> **YOUR GOAL**
Report each line of the listing that contains the string "menu". Matching is case-sensitive.

+++ ROWS

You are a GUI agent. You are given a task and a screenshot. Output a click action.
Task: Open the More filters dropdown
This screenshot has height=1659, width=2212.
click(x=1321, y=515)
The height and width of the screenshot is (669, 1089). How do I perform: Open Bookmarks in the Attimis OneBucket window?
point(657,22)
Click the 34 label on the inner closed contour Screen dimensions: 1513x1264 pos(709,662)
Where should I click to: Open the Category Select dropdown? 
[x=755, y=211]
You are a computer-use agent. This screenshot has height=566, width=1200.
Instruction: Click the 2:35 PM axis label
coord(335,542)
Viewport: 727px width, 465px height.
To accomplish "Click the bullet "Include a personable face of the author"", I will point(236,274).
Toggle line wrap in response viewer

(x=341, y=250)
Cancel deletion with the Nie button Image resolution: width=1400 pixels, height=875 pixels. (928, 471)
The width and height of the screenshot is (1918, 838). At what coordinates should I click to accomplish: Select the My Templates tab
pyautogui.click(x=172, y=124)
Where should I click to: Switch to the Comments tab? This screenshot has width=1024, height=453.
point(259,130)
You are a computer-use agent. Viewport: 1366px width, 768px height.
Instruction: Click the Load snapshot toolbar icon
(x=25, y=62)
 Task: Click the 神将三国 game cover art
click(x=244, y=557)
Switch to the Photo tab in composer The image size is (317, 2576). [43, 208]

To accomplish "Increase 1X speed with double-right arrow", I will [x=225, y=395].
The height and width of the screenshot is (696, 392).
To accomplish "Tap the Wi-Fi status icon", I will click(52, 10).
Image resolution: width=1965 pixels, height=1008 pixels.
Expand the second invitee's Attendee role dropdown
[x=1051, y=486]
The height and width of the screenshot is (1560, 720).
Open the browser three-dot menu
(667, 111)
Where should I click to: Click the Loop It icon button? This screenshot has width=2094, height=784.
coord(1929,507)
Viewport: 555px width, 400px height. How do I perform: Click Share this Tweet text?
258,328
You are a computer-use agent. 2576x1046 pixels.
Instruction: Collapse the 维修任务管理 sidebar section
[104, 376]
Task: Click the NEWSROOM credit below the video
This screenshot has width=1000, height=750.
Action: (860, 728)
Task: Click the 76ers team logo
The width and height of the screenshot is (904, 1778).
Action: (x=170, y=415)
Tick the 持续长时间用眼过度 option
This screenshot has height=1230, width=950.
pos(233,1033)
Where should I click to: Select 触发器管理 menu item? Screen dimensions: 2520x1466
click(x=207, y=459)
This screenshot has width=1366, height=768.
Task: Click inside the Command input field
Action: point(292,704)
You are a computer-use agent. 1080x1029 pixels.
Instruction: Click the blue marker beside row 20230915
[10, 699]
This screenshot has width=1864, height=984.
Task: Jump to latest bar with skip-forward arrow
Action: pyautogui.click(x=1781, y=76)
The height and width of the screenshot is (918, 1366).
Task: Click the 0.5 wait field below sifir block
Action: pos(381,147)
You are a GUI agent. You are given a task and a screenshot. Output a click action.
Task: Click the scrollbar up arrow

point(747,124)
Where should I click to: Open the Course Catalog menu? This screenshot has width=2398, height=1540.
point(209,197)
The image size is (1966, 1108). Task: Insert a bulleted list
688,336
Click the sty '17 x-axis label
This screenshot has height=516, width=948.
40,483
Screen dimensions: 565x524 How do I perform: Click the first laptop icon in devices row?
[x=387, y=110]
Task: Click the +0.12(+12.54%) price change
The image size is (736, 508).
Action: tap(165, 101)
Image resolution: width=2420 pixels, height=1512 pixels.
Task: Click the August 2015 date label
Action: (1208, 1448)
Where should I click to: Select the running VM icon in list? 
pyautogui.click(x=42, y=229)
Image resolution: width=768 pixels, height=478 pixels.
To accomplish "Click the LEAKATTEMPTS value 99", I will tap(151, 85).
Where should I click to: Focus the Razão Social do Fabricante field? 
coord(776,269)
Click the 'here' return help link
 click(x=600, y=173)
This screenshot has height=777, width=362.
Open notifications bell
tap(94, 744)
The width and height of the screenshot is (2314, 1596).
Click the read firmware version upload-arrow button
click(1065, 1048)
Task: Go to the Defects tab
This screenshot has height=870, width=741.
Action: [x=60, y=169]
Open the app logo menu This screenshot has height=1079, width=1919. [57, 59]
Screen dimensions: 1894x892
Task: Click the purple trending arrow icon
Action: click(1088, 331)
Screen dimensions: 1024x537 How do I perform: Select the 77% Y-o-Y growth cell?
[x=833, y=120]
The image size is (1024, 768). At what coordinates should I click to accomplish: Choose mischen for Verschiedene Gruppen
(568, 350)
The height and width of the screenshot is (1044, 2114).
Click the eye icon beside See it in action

++++++

> **ANSWER FOR THIS EXERCISE**
Open the browser three-dot menu
Where should I click to: Select 触发器管理 menu item? Screen dimensions: 2520x1466
Where should I click to: Open the Course Catalog menu? This screenshot has width=2398, height=1540.
Open the app logo menu This screenshot has height=1079, width=1919. [57, 59]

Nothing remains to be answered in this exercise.